For me these are the toughest relationships to give up, the ones we want so desperately to keep and try to make right, but God knows they are doomed to fail even when we do not. I can see how Hagar can poison Ishmael against Abraham and his Brother Issac just as I can see it happening that Nsis #1 did poison her Children's' minds against us each time she D&Ds us. I have seen her tell her Children how terrible the Momster is (which is true) then go and continue to use the Momster and say that she is a good person when she needs something from the Momster sending confusing and mixed messages to her Children along with it is okay to Trash Talk Someone, then treat them nice in order to use them. When we refuse to do everything Nsis#1 wants she will further poison her Children against us by saying that we do not love them or care about them and how she & her NH can not stand us. Letting Go of the Children is very hard for me, because they are innocent.

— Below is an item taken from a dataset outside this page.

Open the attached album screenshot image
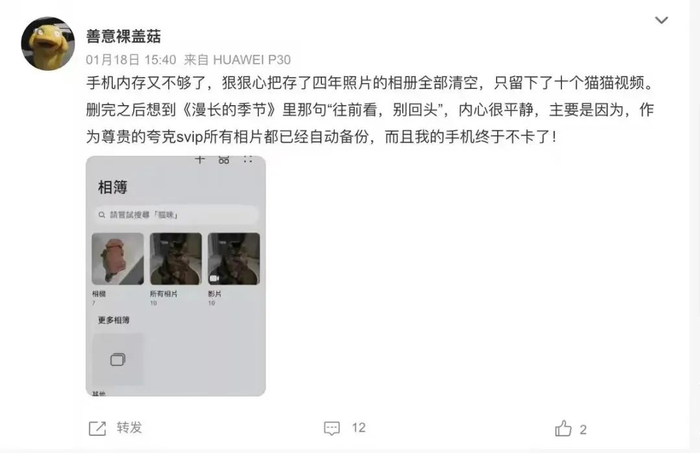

I am extremely conflicted. God told Abraham not to worry about his own Child Ishmael and that He would look after him and bless him. And God watched over me in the KoN and healed me from the damages of the KoN and I need to trust in God to do the same with these Children. Please keep me in prayer that God would give me discernment regarding the severing of the relationships with the Children (I am not quite sure about that -- God did tell Abraham to listen to his Spouse and do what she says, so I will talk it over with my DH, ask him to Seek God and let me know what God says to him). I understand & have accepted that the relationship with the Nsis#1 can never be what I would want or hope it could be due to her pathological limitations. I will no longer be deceived by expecting more than what is possible from her, which is barely a Hallmark Relationship.
Since I started working on this post I received the Letter from the Demon Dad and that confirmed to me that it is time for Letting Go of both Nsisters, which also means not having a relationship with their Children, my Nieces & Nephews. It is an extremly difficult, sad, and painful thing to do, but I know without doubt that it is the right thing to do and what is best for my little family of creation due to all of the Ns & Ps in the KoN that will attack us for not being like them.
Now if anyone tries to Guilt Trip you into leaving the KoN, you can give them both Old & New Testiment Scripture that proves God tells us to leave Toxic People and God says NC! I pray that this information will Bless you, if it has, please Share it Forward w/those who also struggle w/leaving the KoN.
For those who are interested I will be tackling probably the greatest Guilt Trip of them all in regards to Letting Go of Toxic People, Forgive them Father for they know not what they do. And Forgive others like Christ has forgiven us. You might be interested in what I have to say about others Messing Up the Message.
Peace does not always come from doing what is right, but rather in the knowing what is right. It is not always easy doing what is right and what is best.


May God give you Wisdom, Discernment, Confirmation, and Peace about the Relationship/s that you are unsure of and have reached the time for Letting Go, and may you in the right time allow God to comfort you through this transition by bringing Authentically Loving People in your Life to feel the void left by the ones you are Letting Go.